Each script reads only its own section. {{section.key}} wires outputs to inputs.

# preprocess.py
cfg = ConfigManager()
df.to_csv(cfg["output"])   # saves to "data/clean.csv"

# train.py
cfg = ConfigManager()
df = pd.read_csv(cfg["input"])   # reads "data/clean.csv" automatically

2 — Shared constants with _globals

Put anything shared (paths, versions, DB hosts) in _globals and access it directly in every section without any {{...}} syntax.

{
    "_globals": {
        "db_host": "localhost",
        "root":    "data/"
    },
    "etl":  { "source": "{{root}}raw.csv" },
    "api":  { "host":   "{{db_host}}" }
}
cfg = ConfigManager()
cfg["db_host"]   # available in every section

3 — Deep nested references

Reference values at any depth using dot notation.

{
    "infra": {
        "storage": { "bucket": "my-bucket", "prefix": "runs/" }
    },
    "train": {
        "output": "{{infra.storage.bucket}}/{{infra.storage.prefix}}model.pt"
    }
}
cfg = ConfigManager()
cfg["output"]   # → "my-bucket/runs/model.pt"

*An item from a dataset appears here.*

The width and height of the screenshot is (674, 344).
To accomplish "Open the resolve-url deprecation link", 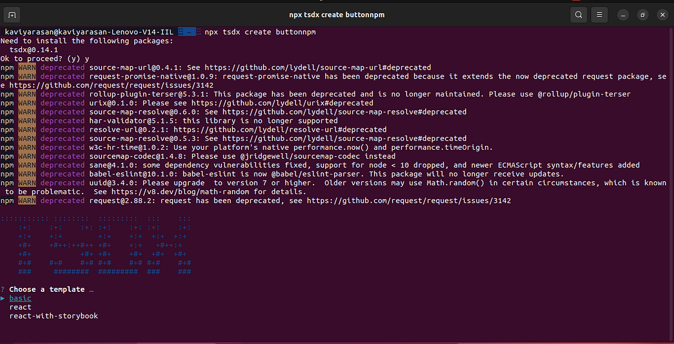I will pos(284,129).
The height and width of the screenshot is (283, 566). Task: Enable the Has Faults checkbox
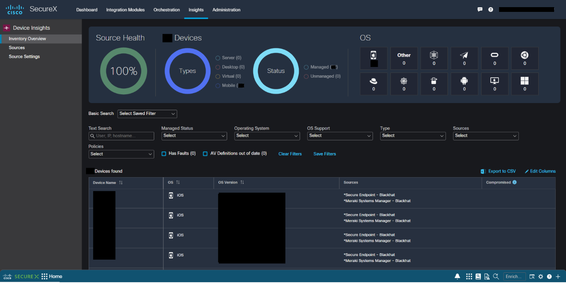point(164,154)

4 — Nested attribute access

When a config value is itself a dict, attribute access returns a namespace object that supports the same interface — including further attribute access, __dir__, len(), and iteration.

{
    "train": {
        "db": { "host": "localhost", "port": 5432 }
    }
}
cfg = ConfigManager()
cfg.db.host          # → "localhost"
cfg.db.port          # → 5432
cfg.db == {"host": "localhost", "port": 5432}   # → True
cfg.db.to_dict()     # → {"host": "localhost", "port": 5432}

5 — Environment variable interpolation

Use ${VAR} in any string value. Variables from the .env file are available too.

{
    "app": {
        "db_url": "postgresql://${DB_USER}:${DB_PASS}@${DB_HOST}/mydb"
    }
}
# config/.env
DB_HOST=localhost
DB_USER=admin
DB_PASS=secret
cfg = ConfigManager()
cfg["db_url"]   # → "postgresql://admin:secret@localhost/mydb"

6 — Logger injection

Pass your own logger to capture config loading events at DEBUG level.

import logging
from refconf_manager import ConfigManager

logging.basicConfig(level=logging.DEBUG)
log = logging.getLogger(__name__)

cfg = ConfigManager(logger=log)
# DEBUG config_manager: Config file: /project/config.json
# DEBUG config_manager: Active section: 'train' | globals: ['root', 'version'] | ...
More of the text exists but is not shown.